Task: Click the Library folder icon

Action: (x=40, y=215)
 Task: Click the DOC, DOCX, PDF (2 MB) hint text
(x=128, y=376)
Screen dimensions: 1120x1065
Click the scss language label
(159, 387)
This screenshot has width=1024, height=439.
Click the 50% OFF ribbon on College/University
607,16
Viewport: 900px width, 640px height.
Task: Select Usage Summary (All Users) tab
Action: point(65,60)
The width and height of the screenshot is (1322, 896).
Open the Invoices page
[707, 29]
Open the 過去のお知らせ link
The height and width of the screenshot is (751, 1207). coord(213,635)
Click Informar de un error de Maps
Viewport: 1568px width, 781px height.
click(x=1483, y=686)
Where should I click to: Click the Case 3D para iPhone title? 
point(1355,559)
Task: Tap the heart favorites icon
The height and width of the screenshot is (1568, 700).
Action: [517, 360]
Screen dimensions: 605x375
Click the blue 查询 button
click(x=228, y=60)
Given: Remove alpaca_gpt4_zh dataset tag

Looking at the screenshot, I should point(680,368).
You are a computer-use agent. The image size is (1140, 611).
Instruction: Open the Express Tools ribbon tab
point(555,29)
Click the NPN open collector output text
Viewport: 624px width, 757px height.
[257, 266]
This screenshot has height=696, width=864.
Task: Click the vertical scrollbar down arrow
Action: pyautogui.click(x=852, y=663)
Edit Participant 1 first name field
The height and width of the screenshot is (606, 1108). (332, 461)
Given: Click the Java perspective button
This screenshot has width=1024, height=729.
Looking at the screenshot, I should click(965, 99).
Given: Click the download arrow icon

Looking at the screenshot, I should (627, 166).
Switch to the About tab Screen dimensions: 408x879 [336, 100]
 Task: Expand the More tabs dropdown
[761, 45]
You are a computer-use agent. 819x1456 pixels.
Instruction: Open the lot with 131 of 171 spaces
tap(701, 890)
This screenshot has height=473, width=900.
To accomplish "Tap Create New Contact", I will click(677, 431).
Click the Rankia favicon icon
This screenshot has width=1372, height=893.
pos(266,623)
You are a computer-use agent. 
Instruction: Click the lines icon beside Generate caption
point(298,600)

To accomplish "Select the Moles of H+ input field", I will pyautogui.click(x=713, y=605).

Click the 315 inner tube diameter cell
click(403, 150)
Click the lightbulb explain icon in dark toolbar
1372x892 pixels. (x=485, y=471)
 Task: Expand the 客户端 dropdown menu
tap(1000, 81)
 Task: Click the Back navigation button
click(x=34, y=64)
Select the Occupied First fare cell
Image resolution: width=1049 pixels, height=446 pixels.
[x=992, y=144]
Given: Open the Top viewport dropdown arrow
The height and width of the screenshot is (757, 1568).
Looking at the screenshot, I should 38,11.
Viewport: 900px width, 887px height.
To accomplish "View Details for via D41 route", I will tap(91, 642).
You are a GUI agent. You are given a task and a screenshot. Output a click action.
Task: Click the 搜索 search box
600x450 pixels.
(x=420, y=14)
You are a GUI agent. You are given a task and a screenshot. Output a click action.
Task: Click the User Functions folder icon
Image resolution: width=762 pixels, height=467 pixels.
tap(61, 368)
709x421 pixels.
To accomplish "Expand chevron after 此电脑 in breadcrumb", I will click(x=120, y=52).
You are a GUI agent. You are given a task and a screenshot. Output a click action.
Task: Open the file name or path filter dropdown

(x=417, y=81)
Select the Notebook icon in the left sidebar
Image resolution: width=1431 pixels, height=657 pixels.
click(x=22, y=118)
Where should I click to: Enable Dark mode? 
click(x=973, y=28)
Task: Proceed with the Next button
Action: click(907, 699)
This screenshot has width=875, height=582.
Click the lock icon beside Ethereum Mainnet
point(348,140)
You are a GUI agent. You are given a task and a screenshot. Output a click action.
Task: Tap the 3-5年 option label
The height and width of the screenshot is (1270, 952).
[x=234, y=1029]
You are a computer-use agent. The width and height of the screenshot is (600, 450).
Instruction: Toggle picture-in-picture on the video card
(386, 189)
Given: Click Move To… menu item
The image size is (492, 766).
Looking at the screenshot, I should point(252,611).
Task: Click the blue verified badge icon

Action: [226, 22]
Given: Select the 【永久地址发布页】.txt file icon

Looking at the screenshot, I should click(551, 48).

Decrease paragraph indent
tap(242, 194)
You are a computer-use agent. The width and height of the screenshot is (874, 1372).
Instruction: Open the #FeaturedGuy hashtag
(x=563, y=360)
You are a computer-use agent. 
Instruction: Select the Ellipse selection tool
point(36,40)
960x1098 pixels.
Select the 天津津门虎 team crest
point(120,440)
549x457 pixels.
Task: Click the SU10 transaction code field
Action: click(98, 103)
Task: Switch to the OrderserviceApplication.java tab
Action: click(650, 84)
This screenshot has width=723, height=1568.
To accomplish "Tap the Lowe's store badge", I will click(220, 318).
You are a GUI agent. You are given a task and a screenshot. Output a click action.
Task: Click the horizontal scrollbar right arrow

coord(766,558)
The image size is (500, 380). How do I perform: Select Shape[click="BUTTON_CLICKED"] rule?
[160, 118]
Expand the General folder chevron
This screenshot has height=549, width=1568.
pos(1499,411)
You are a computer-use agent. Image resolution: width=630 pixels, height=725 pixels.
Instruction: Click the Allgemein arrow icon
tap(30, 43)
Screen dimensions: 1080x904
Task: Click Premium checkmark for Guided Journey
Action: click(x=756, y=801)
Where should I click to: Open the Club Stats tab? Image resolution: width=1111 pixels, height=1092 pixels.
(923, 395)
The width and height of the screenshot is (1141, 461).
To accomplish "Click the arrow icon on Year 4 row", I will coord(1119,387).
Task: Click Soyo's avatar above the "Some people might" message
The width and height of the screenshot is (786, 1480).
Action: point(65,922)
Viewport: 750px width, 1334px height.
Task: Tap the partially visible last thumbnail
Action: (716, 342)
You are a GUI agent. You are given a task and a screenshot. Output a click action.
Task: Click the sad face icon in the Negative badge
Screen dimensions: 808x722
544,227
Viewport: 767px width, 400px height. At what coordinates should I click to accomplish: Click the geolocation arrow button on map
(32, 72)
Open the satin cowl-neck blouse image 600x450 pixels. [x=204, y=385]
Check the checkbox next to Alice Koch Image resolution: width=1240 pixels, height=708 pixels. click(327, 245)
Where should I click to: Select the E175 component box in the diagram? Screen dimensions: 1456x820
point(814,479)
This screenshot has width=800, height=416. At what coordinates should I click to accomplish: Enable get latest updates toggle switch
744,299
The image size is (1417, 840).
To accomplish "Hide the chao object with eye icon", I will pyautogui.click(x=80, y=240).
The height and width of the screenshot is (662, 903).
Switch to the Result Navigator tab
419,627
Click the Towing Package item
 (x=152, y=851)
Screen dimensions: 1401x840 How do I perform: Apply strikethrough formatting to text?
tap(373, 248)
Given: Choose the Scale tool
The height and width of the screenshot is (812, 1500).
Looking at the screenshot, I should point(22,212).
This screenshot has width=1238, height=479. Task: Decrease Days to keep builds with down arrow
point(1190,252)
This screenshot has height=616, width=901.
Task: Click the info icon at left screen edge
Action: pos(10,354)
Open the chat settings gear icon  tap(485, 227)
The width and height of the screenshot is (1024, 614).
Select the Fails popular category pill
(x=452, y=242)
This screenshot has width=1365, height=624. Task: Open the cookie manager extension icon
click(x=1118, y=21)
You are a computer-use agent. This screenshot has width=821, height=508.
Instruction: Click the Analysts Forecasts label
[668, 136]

What to do: Make a list of all lines in the data that contain "chevron".

Answer to this problem:
To accomplish "Expand chevron after 此电脑 in breadcrumb", I will click(x=120, y=52).
Expand the General folder chevron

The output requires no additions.